------ LISTED ENTRIES
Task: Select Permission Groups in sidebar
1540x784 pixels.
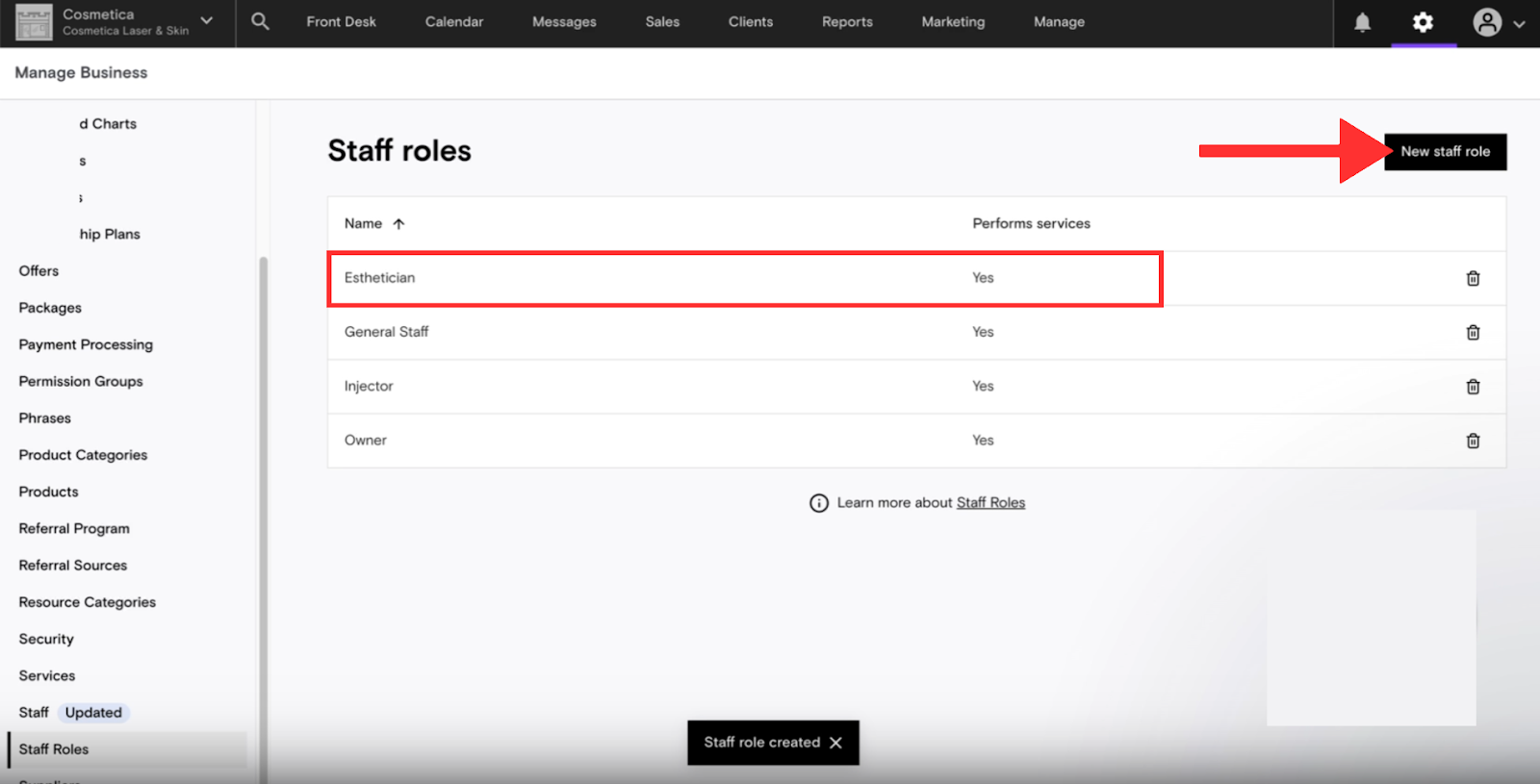Action: tap(81, 381)
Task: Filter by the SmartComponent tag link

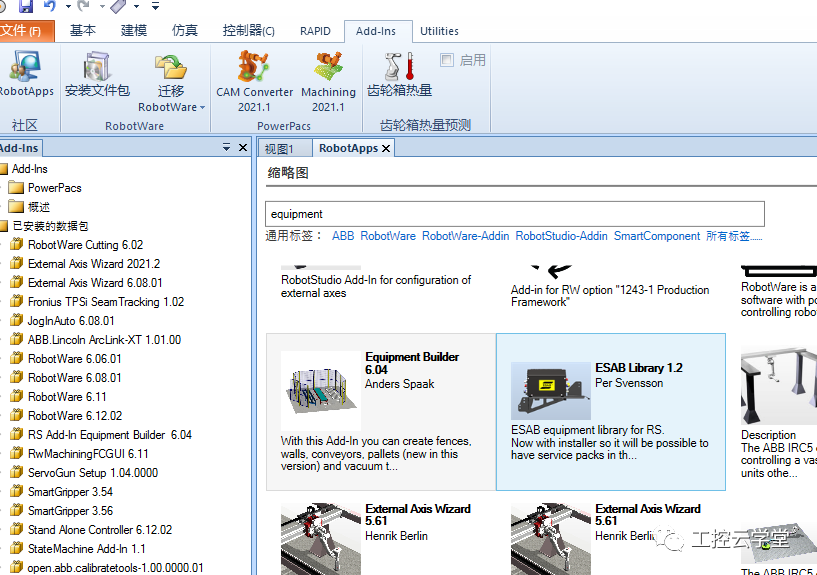Action: [x=657, y=236]
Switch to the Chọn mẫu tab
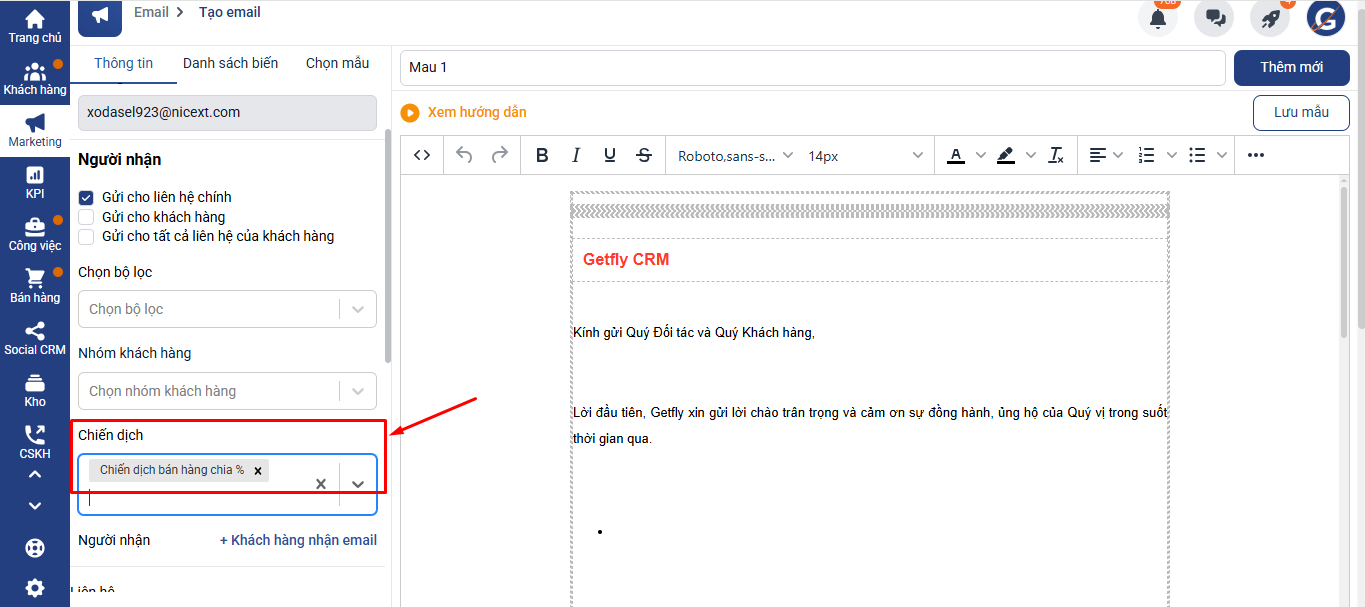Screen dimensions: 1365x607 click(337, 63)
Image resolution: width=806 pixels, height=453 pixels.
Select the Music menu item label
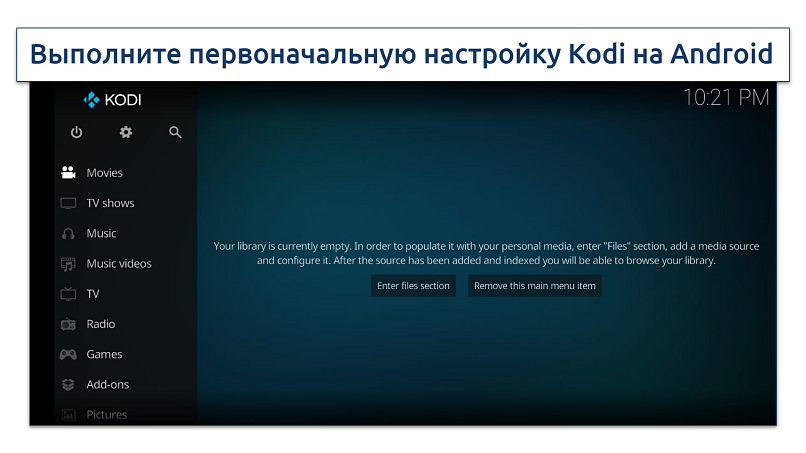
------------
WHAT YOU NEED TO DO: Retype the data above exactly; pictures are not part of the copy.

RESULT OF THE EXERCISE:
Task: Select Permission Groups in sidebar
1540x784 pixels.
Action: tap(81, 381)
Task: Filter by the SmartComponent tag link

Action: [x=657, y=236]
Switch to the Chọn mẫu tab
Screen dimensions: 1365x607 click(337, 63)
Image resolution: width=806 pixels, height=453 pixels.
Select the Music menu item label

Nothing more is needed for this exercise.